What you will do: Quote all of the following material word for word, line by line.

Records provided:
•••••

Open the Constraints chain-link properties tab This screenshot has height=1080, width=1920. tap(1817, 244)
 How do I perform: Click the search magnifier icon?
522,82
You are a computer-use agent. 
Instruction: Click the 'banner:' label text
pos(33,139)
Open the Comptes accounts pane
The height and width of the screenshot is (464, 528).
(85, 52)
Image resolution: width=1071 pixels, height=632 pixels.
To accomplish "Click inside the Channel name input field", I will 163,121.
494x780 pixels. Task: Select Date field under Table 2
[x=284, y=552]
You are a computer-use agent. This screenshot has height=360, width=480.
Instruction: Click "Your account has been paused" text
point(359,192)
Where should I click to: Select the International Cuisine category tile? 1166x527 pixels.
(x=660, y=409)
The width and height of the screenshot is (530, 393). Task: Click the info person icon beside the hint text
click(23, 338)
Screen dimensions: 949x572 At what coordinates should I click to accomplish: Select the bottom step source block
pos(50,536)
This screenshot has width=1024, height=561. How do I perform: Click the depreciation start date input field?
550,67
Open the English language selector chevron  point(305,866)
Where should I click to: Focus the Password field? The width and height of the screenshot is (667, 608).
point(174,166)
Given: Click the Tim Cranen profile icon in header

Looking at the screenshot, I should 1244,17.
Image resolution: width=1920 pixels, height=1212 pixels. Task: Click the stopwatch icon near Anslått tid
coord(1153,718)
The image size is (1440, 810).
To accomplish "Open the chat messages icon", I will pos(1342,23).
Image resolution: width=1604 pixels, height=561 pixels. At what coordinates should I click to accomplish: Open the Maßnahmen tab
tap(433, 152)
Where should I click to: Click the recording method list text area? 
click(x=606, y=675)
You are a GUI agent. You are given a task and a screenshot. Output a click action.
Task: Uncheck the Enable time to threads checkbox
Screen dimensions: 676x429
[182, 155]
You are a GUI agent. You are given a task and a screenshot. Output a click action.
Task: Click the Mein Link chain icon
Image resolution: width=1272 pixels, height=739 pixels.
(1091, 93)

•••••

Answer to the exercise:
Open the Constraints chain-link properties tab This screenshot has height=1080, width=1920. tap(1817, 244)
 How do I perform: Click the search magnifier icon?
522,82
You are a computer-use agent. 
Instruction: Click the 'banner:' label text
pos(33,139)
Open the Comptes accounts pane
The height and width of the screenshot is (464, 528).
(85, 52)
Image resolution: width=1071 pixels, height=632 pixels.
To accomplish "Click inside the Channel name input field", I will 163,121.
494x780 pixels. Task: Select Date field under Table 2
[x=284, y=552]
You are a computer-use agent. This screenshot has height=360, width=480.
Instruction: Click "Your account has been paused" text
point(359,192)
Where should I click to: Select the International Cuisine category tile? 1166x527 pixels.
(x=660, y=409)
The width and height of the screenshot is (530, 393). Task: Click the info person icon beside the hint text
click(23, 338)
Screen dimensions: 949x572 At what coordinates should I click to accomplish: Select the bottom step source block
pos(50,536)
This screenshot has width=1024, height=561. How do I perform: Click the depreciation start date input field?
550,67
Open the English language selector chevron  point(305,866)
Where should I click to: Focus the Password field? The width and height of the screenshot is (667, 608).
point(174,166)
Given: Click the Tim Cranen profile icon in header

Looking at the screenshot, I should 1244,17.
Image resolution: width=1920 pixels, height=1212 pixels. Task: Click the stopwatch icon near Anslått tid
coord(1153,718)
The image size is (1440, 810).
To accomplish "Open the chat messages icon", I will pos(1342,23).
Image resolution: width=1604 pixels, height=561 pixels. At what coordinates should I click to accomplish: Open the Maßnahmen tab
tap(433, 152)
Where should I click to: Click the recording method list text area? 
click(x=606, y=675)
You are a GUI agent. You are given a task and a screenshot. Output a click action.
Task: Uncheck the Enable time to threads checkbox
Screen dimensions: 676x429
[182, 155]
You are a GUI agent. You are given a task and a screenshot. Output a click action.
Task: Click the Mein Link chain icon
Image resolution: width=1272 pixels, height=739 pixels.
(1091, 93)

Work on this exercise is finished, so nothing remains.